Now, researchers want to understand why their initial prediction was so far off.
Next mission begins (hopefully)
A mission extension hasn’t been formally granted, but that’s not stopping New Horizons from conducting a series of initial targeting maneuvers. The first of four maneuvers designed to send the spacecraft to Kuiper Belt Object 2014 MU69 was completed yesterday. New Horizons fired two of its hydrazine-fueled thrusters for 16 minutes. This changed the spacecraft’s trajectory by about 10 meters per second.
Artist impression of KBO and New Horizons. Credit: NASA
The four maneuvers will change the spacecraft’s trajectory by 57 meters per second and put it toward a possible close encounter with MU69 on January 1, 2019.
Right now, New Horizons is 74 million miles past Pluto and 3.16 billion miles from our little blue marble. The spacecraft is in great shape and continues to downlink data from its Pluto encounter back to Earth.

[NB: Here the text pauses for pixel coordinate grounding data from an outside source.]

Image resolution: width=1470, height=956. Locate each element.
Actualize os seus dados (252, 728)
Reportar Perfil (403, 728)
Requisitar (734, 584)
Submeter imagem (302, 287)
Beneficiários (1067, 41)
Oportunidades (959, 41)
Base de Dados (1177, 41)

“Even as the New Horizon’s spacecraft speeds away from Pluto out into the Kuiper Belt, and the data from the exciting encounter with this new world is being streamed back to Earth, we are looking outward to the next destination for this intrepid explorer.”
Grunsfeld added, “while discussions whether to approve this extended mission will take place in the larger context of the planetary science portfolio, we expect it to be much less expensive than the prime mission while still providing new and exciting science.”
Last summer, the Hubble Space Telescope began looking for another target for New Horizons. Five objects were discovered, and 2014 MU69 was selected. Scientists estimate MU69 is just under 30 miles across. That’s about 10 times larger than the comet the Rosetta mission is orbiting.
Scientists are itching for the opportunity to better study a Kuiper Belt Object (KBO). Objects like MU69 are believed to be the building blocks of Pluto. And they could provide scientists with a snapshot of what the outer solar system was like after our solar system formed more than 4 billion years ago.
“There’s so much that we can learn from close-up spacecraft observations that we’ll never learn from Earth, as the Pluto flyby demonstrated so spectacularly,” said New Horizons science team member John Spencer. “The detailed images and other data that New Horizons could obtain from a KBO flyby will revolutionize our understanding of the Kuiper Belt and KBOs.”
The New Horizons team will submit a proposal that will be evaluated by an independent team of experts. After that, NASA will make a decision on whether to approve an extended mission. After the incredible images of Pluto, how can you not approve an extended mission?